If the word on the street is true, and the rapture will occur on May 21, then today is the last Easter. Easter celebrates the anniversary of the resurrection of Christ with bunnies, easter eggs and enough sugar laden candy to send our children well on their way to early onset diabetes.

And it’s also the day of the year when I stop to wonder if he ever had second thoughts. After all, Jesus left his followers with one commandment, that we love each other as he loved us, and for the most part we’ve done a marvelous job of ignoring him or rationalizing that one commandment away.

The history of Christianity, for all of the good we’ve done (and, in truth, we’ve done a lot) seems more about “We’re right and you’re not” than loving each other. And it’s hard, I have to admit. After all, evangelicals think of Christians like me as condescending pompous stuffed shirts and we think of them as hillbilly retards. When the stereotypes are that well-defined, it’s hard to feel the love.

Here’s the thing. When I talk to Christians, truth seems to be a higher priority than love. With more fundamentalist Christians it’s truth, then obedience, then love. I became Episcopalian because they profess to be members of one catholic church (not Catholic, but catholic as in “one body united). Then the whole women in the priesthood thing pushed them to the verge of split, and the gay bishop thing sealed it.

The Catholic catholics will most likely undergo a similar split between orthodox and progressive wings and Neo-Catholics who align themselves with the religious right. It may be fifty years or more down the road, but the fissures are developing.

Baptists, who raised me, split at the drop of the hat and will most likely continue to do so until there are more denominations of Baptist than there are Amway distributors.

So here’s the thing. We have a month before the rapture and the first and possibly last official post of this blog. We can continue to harp on each other, bicker, and judge ourselves to be the only Christians who will make it while the others miss the ball. And, whether it’s May 21 or much later, Jesus can return to a trashed out planet with no one to welcome him but obsequious Christians waiting for him to declare them the official winners of truth.

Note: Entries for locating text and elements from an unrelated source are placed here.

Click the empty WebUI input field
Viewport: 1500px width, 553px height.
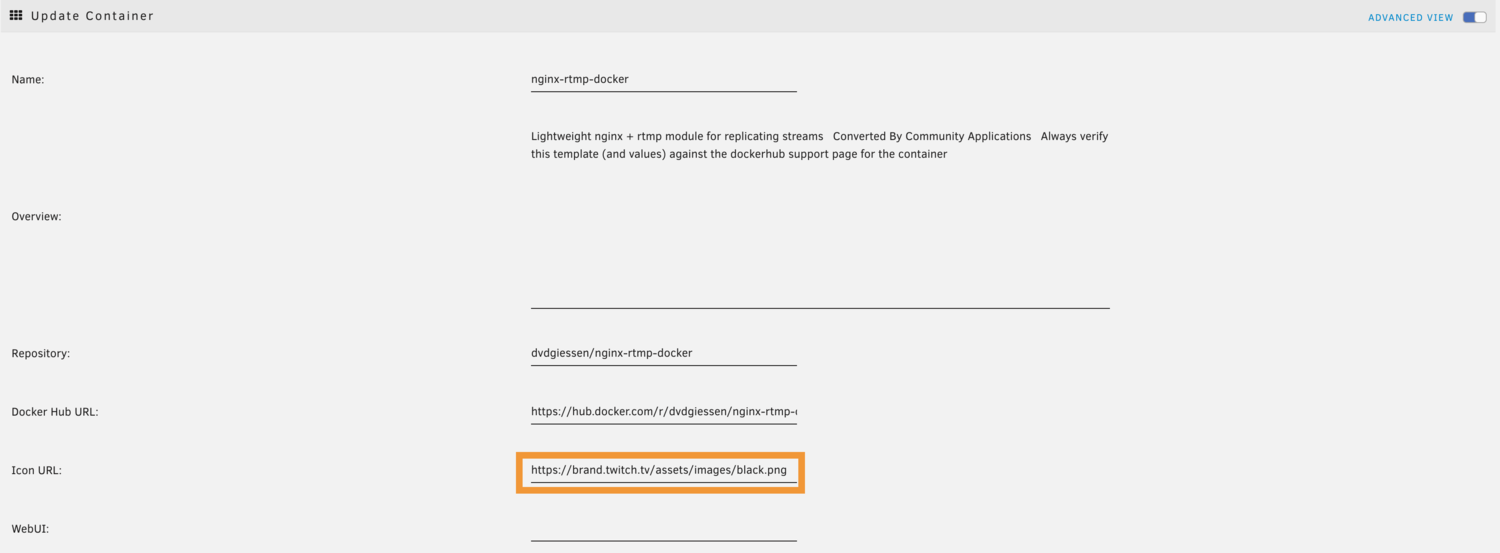(664, 529)
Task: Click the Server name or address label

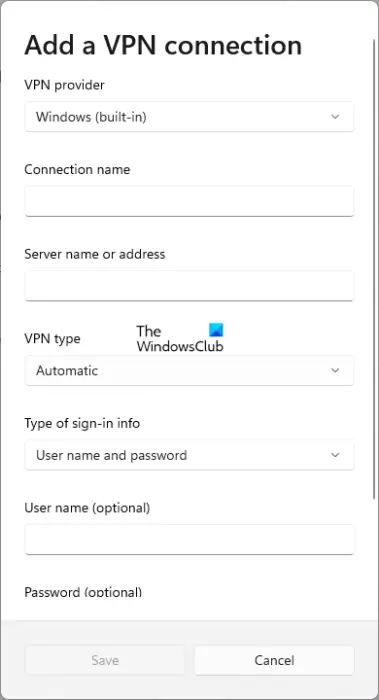Action: coord(95,254)
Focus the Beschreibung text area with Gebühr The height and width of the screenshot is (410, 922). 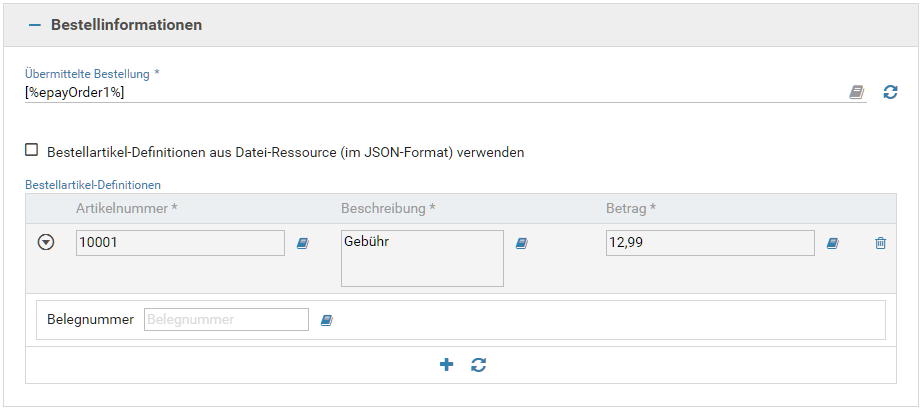422,258
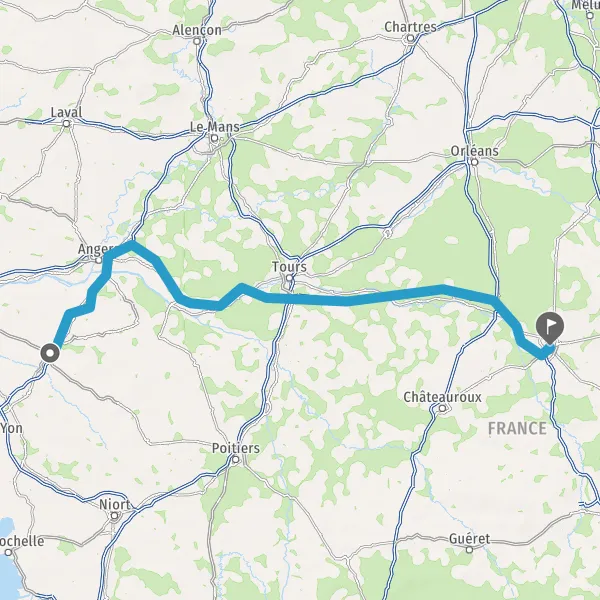
Task: Select the Châteauroux city marker
Action: pyautogui.click(x=442, y=408)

And that is the doctrine of the rapture. Jesus is going to trash the planet and the sinners with it, so why keep it nice for him?

But a hundred years ago, before pre-millennialism and the doctrine of the rapture captured the evangelical consciousness, even evangelicals believed we were supposed to make bring this planet to perfection and usher in a thousand years of love.

So why not show him a circle of smiling faces with the message, “It doesn’t matter which of us got it exactly right, we all welcome you home?”